**TASK TO COMPLETE:**
Every entry in the listing is to be reproduced exactly.

Start of DATA FOR THIS EXERCISE

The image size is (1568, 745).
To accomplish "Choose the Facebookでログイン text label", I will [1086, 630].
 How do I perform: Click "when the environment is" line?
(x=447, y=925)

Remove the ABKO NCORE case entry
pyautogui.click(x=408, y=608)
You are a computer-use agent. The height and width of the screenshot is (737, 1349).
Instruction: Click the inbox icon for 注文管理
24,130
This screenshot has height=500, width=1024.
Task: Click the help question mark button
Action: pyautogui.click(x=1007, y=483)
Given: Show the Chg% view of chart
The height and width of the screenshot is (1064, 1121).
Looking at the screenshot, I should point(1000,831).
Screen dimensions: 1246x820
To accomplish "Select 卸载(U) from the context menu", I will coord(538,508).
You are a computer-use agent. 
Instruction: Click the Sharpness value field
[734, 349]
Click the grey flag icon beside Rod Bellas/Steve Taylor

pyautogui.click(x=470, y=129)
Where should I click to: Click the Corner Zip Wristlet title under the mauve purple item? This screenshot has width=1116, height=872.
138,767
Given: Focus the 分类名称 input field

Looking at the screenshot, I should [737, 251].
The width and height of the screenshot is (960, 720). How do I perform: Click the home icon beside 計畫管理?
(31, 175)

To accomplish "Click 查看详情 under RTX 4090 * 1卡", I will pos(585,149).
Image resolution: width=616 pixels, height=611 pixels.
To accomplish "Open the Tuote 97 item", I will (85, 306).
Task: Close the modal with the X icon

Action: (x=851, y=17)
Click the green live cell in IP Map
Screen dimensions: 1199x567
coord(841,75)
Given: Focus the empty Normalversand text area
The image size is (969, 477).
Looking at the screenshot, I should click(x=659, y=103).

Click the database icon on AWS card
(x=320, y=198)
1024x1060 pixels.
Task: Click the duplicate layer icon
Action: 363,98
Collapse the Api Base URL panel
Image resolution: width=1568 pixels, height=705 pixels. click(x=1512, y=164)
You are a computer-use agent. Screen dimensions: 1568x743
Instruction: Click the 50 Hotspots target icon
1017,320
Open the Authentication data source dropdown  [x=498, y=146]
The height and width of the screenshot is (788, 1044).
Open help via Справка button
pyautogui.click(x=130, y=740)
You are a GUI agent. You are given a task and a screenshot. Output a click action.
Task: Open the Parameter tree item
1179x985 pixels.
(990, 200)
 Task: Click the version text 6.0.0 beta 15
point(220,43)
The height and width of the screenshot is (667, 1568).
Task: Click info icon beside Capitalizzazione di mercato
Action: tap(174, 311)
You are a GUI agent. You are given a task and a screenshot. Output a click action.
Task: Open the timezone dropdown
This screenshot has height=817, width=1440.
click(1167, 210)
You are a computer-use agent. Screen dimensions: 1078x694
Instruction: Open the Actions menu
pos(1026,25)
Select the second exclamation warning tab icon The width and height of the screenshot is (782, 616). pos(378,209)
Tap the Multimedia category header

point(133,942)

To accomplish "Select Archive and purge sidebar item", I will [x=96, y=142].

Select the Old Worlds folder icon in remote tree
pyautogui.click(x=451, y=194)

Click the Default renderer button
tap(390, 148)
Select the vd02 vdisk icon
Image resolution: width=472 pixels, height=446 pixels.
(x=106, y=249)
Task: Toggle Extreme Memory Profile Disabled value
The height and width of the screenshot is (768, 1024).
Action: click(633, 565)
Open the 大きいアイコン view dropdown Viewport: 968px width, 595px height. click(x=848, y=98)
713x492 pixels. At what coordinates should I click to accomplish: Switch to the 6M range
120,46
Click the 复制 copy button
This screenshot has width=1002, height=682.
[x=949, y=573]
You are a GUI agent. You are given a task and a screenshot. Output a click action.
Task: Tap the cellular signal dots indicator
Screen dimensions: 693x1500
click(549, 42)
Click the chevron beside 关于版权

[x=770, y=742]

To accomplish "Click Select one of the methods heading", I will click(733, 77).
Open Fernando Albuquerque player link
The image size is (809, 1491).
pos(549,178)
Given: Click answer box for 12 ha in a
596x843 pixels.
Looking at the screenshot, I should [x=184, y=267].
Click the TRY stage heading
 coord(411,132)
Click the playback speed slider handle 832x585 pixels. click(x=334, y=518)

End of DATA FOR THIS EXERCISE

**YOUR SOLUTION:**
The image size is (1568, 745).
To accomplish "Choose the Facebookでログイン text label", I will [1086, 630].
 How do I perform: Click "when the environment is" line?
(x=447, y=925)

Remove the ABKO NCORE case entry
pyautogui.click(x=408, y=608)
You are a computer-use agent. The height and width of the screenshot is (737, 1349).
Instruction: Click the inbox icon for 注文管理
24,130
This screenshot has height=500, width=1024.
Task: Click the help question mark button
Action: pyautogui.click(x=1007, y=483)
Given: Show the Chg% view of chart
The height and width of the screenshot is (1064, 1121).
Looking at the screenshot, I should point(1000,831).
Screen dimensions: 1246x820
To accomplish "Select 卸载(U) from the context menu", I will coord(538,508).
You are a computer-use agent. 
Instruction: Click the Sharpness value field
[734, 349]
Click the grey flag icon beside Rod Bellas/Steve Taylor

pyautogui.click(x=470, y=129)
Where should I click to: Click the Corner Zip Wristlet title under the mauve purple item? This screenshot has width=1116, height=872.
138,767
Given: Focus the 分类名称 input field

Looking at the screenshot, I should [737, 251].
The width and height of the screenshot is (960, 720). How do I perform: Click the home icon beside 計畫管理?
(31, 175)

To accomplish "Click 查看详情 under RTX 4090 * 1卡", I will pos(585,149).
Image resolution: width=616 pixels, height=611 pixels.
To accomplish "Open the Tuote 97 item", I will (85, 306).
Task: Close the modal with the X icon

Action: (x=851, y=17)
Click the green live cell in IP Map
Screen dimensions: 1199x567
coord(841,75)
Given: Focus the empty Normalversand text area
The image size is (969, 477).
Looking at the screenshot, I should click(x=659, y=103).

Click the database icon on AWS card
(x=320, y=198)
1024x1060 pixels.
Task: Click the duplicate layer icon
Action: 363,98
Collapse the Api Base URL panel
Image resolution: width=1568 pixels, height=705 pixels. click(x=1512, y=164)
You are a computer-use agent. Screen dimensions: 1568x743
Instruction: Click the 50 Hotspots target icon
1017,320
Open the Authentication data source dropdown  [x=498, y=146]
The height and width of the screenshot is (788, 1044).
Open help via Справка button
pyautogui.click(x=130, y=740)
You are a GUI agent. You are given a task and a screenshot. Output a click action.
Task: Open the Parameter tree item
1179x985 pixels.
(990, 200)
 Task: Click the version text 6.0.0 beta 15
point(220,43)
The height and width of the screenshot is (667, 1568).
Task: Click info icon beside Capitalizzazione di mercato
Action: tap(174, 311)
You are a GUI agent. You are given a task and a screenshot. Output a click action.
Task: Open the timezone dropdown
This screenshot has height=817, width=1440.
click(1167, 210)
You are a computer-use agent. Screen dimensions: 1078x694
Instruction: Open the Actions menu
pos(1026,25)
Select the second exclamation warning tab icon The width and height of the screenshot is (782, 616). pos(378,209)
Tap the Multimedia category header

point(133,942)

To accomplish "Select Archive and purge sidebar item", I will [x=96, y=142].

Select the Old Worlds folder icon in remote tree
pyautogui.click(x=451, y=194)

Click the Default renderer button
tap(390, 148)
Select the vd02 vdisk icon
Image resolution: width=472 pixels, height=446 pixels.
(x=106, y=249)
Task: Toggle Extreme Memory Profile Disabled value
The height and width of the screenshot is (768, 1024).
Action: click(633, 565)
Open the 大きいアイコン view dropdown Viewport: 968px width, 595px height. click(x=848, y=98)
713x492 pixels. At what coordinates should I click to accomplish: Switch to the 6M range
120,46
Click the 复制 copy button
This screenshot has width=1002, height=682.
[x=949, y=573]
You are a GUI agent. You are given a task and a screenshot. Output a click action.
Task: Tap the cellular signal dots indicator
Screen dimensions: 693x1500
click(549, 42)
Click the chevron beside 关于版权

[x=770, y=742]

To accomplish "Click Select one of the methods heading", I will click(733, 77).
Open Fernando Albuquerque player link
The image size is (809, 1491).
pos(549,178)
Given: Click answer box for 12 ha in a
596x843 pixels.
Looking at the screenshot, I should [x=184, y=267].
Click the TRY stage heading
 coord(411,132)
Click the playback speed slider handle 832x585 pixels. click(x=334, y=518)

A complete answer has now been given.